Geopolitical Tensions and Fed Rate Cut Boost Oil Prices; Crude Extends Rally
Brent crude futures climbed 37 cents, or 0.5%, to $79.39 a barrel by 2300 GMT, while U.S. crude futures were at $75.19 a barrel, up 36 cents, or 0.5%. MCX Crude oil prices opened at 6346, with a gain of 0.84%.
Price
- Oil prices extended gains on Monday due to concerns that the Gaza conflict could disrupt regional oil supplies and expectations of imminent U.S. interest rate cuts, which improved the global economic and fuel demand outlook.
- Brent crude futures climbed 37 cents, or 0.5%, to $79.39 a barrel by 2300 GMT, while U.S. crude futures were at $75.19 a barrel, up 36 cents, or 0.5%. MCX Crude oil prices opened at 6346, with a gain of 0.84%.
Demand and Supply
- In one of the biggest clashes in over 10 months of border warfare, Hezbollah fired hundreds of rockets and drones into Israel on Sunday, prompting Israel’s military to strike Lebanon with around 100 jets to thwart a larger attack.

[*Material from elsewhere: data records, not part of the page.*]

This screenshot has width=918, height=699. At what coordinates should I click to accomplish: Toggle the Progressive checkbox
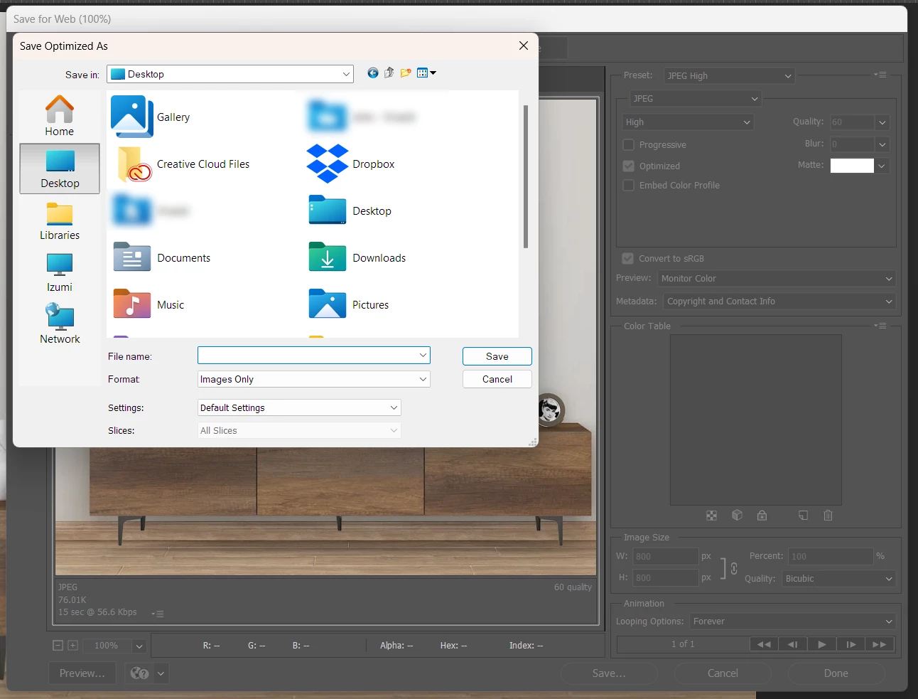click(x=628, y=145)
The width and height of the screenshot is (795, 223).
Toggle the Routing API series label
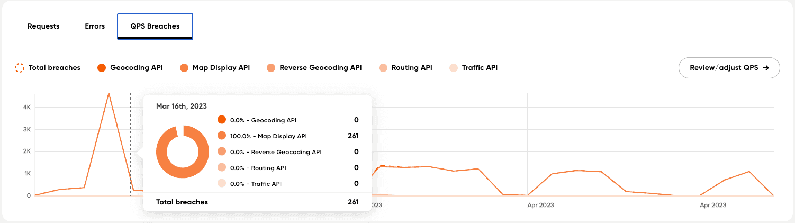pos(411,68)
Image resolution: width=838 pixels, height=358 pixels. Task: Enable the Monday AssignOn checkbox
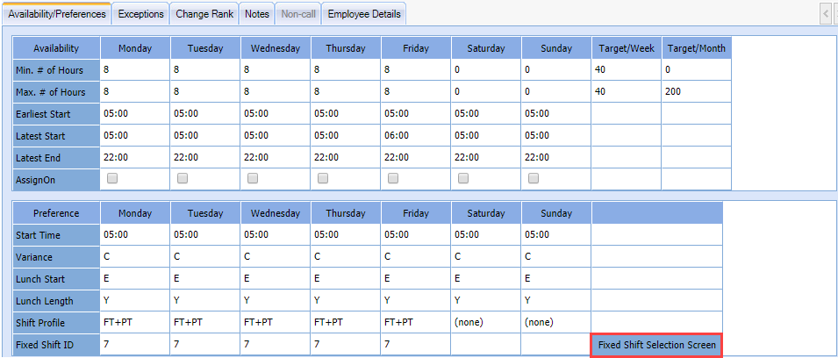[112, 178]
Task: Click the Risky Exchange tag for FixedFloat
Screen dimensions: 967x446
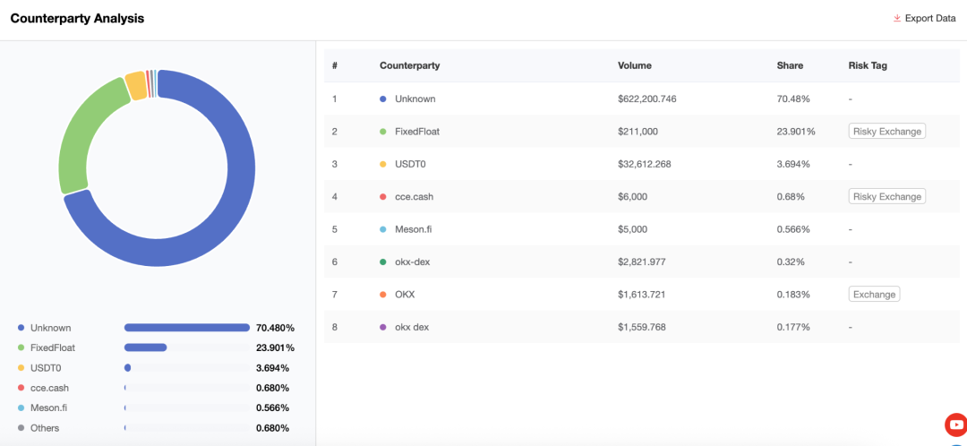Action: click(x=886, y=132)
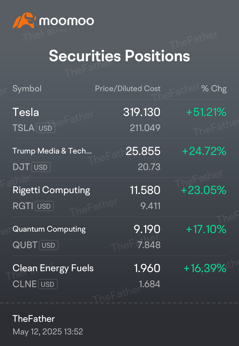Select the USD badge next to DJT

tap(41, 167)
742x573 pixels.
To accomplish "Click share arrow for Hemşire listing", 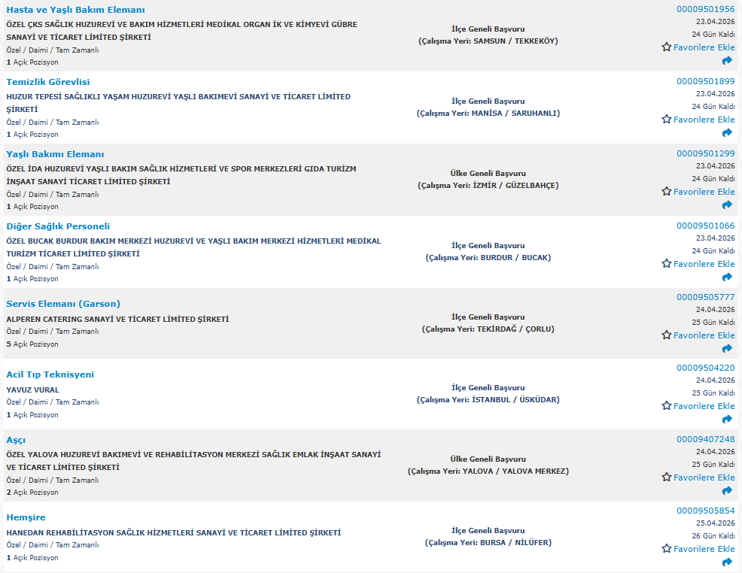I will point(727,562).
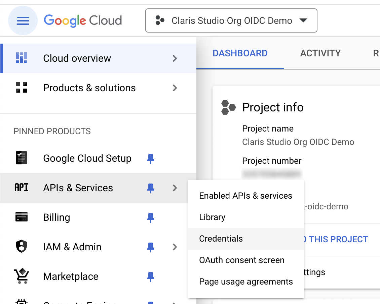Open Enabled APIs & services
The height and width of the screenshot is (304, 380).
tap(245, 196)
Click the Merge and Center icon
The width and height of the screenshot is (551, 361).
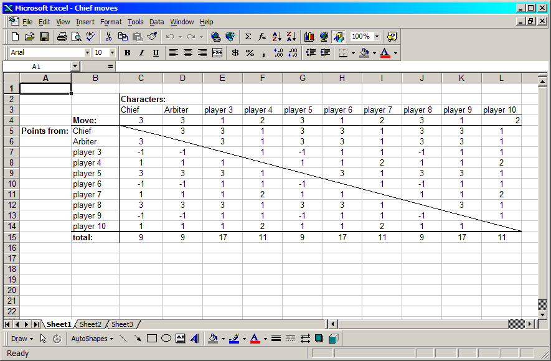coord(217,53)
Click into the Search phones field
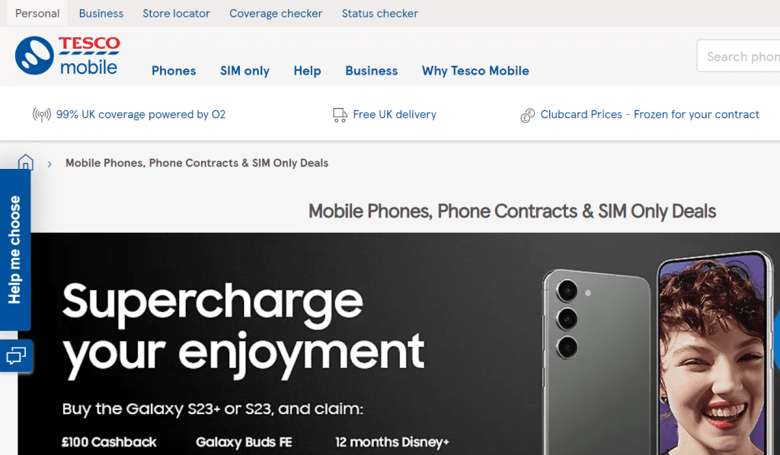The image size is (780, 455). coord(738,56)
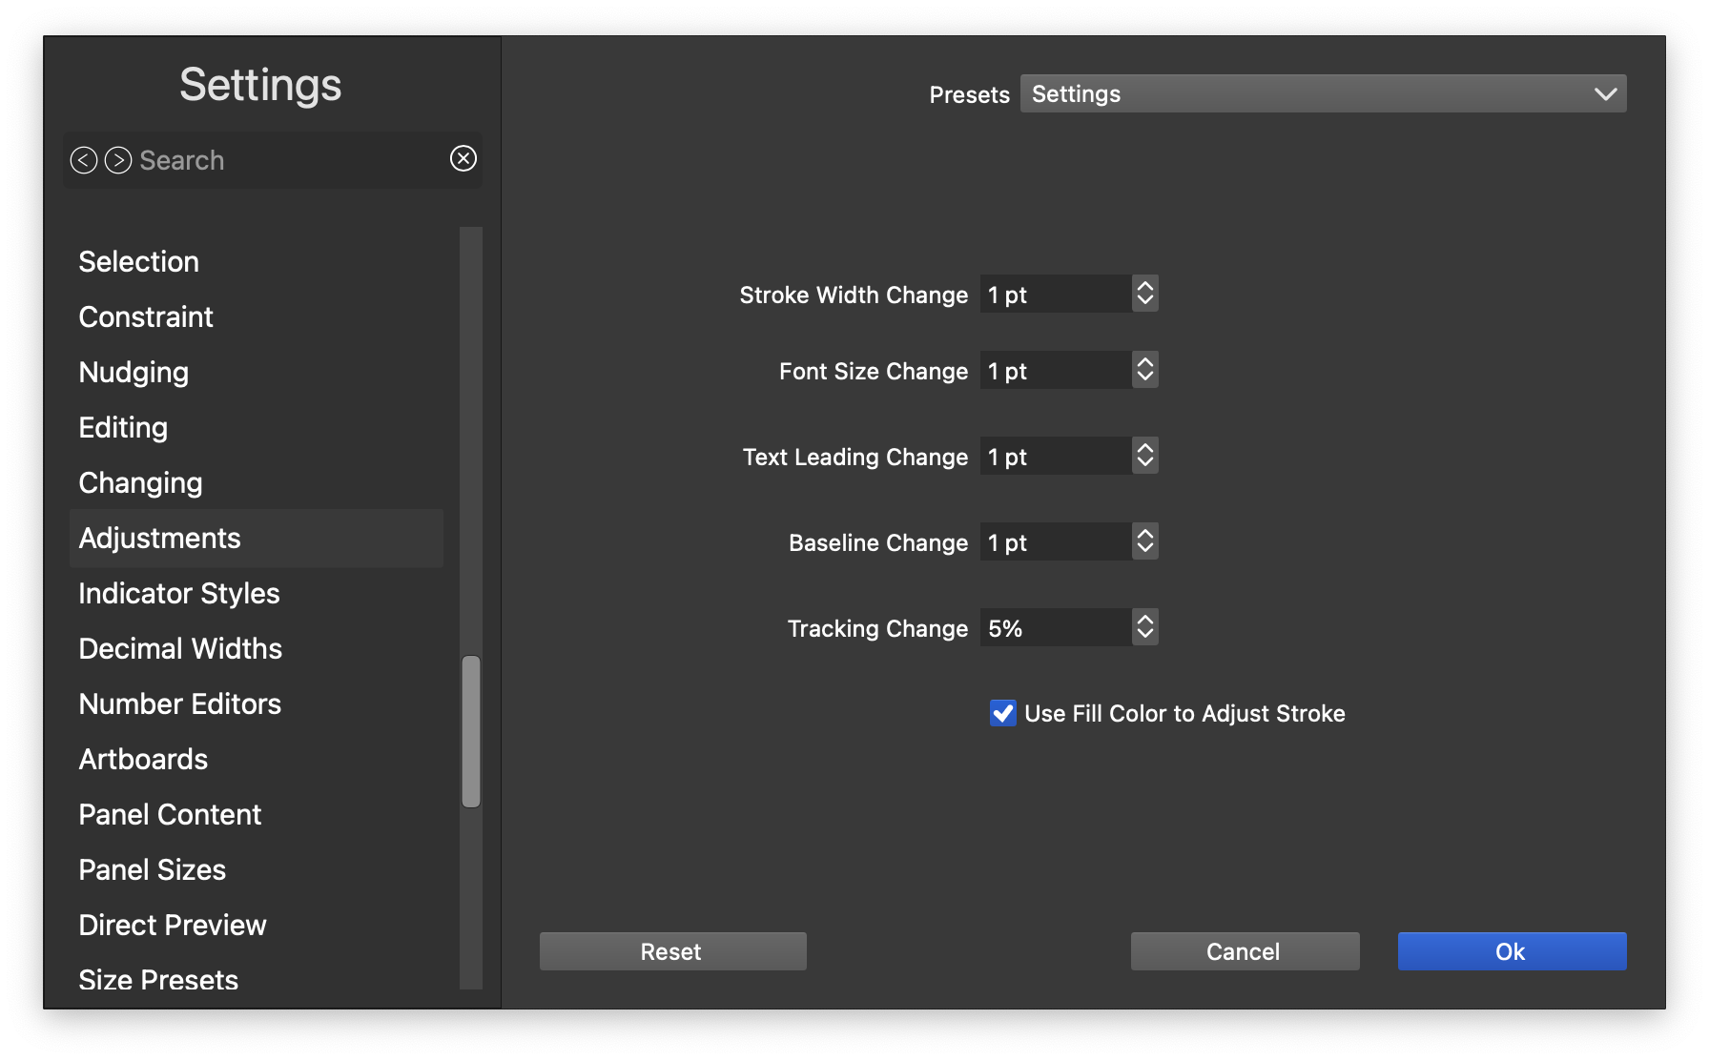The height and width of the screenshot is (1060, 1709).
Task: Open the Nudging settings section
Action: [134, 373]
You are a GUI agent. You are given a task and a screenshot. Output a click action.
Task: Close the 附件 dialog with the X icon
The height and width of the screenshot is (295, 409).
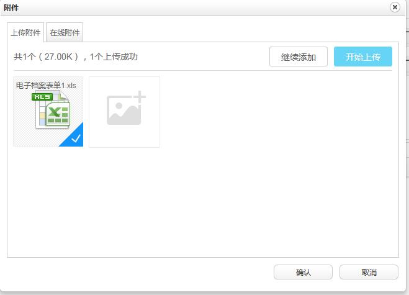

- This escalation raises fears that the Gaza conflict could expand into a regional conflagration involving Hezbollah’s backer Iran and Israel’s main ally, the United States.
- “Israel’s pre-emptive strike on Lebanon over the weekend to prevent an imminent attack from Hezbollah should ensure a stronger open this morning, as (WTI) crude looks to extend its rally initially towards $77.50, before $80.00,” IG analyst Tony Sycamore said in a note.
- Both oil benchmarks gained more than 2% on Friday after U.S. Federal Reserve Chair Jerome Powell endorsed an imminent start to interest rate cuts.
- “The prospect of easing monetary policy boosted sentiment across the commodity complex,” ANZ analysts said, adding that they expect the Fed will implement a progressive series of rate cuts.
News
- WTI crude is currently testing critical resistance around the $75.49 level, marked by a double top formation. This resistance could limit further gains, but if prices break above this point, WTI may continue its upward trajectory towards the next resistance levels at $76.82, $78.27, and $79.67.
- "The cartel had recently trimmed its outlook for global oil demand, citing concerns over weak demand in top oil importer China," Sachdeva said.
- "Current robust U.S. demand and refilling of SPR reserves look to be the only support for oil prices against the risk of excess OPEC supply," she said, referring to the U.S. Strategic Petroleum Reserve (SPR).
- The U.S. Energy Department said on Friday it bought nearly 2.5 million barrels of oil to help replenish the SPR.
Expert's Opinion
- Crude oil prices are expected to rebound in the short term, supported by anticipation of a U.S. Federal Reserve rate cut and increased geopolitical tensions. Prices are currently above $75 per barrel and may rise further due to OPEC+ production cuts and reduced U.S. stockpiles.
- However, the broader outlook remains bearish with persistent demand concerns, especially from China, and potential supply increases. Market sentiment is cautious, and sustaining prices above $79-80 per barrel appears unlikely. The market will closely watch upcoming economic data and geopolitical developments for further direction.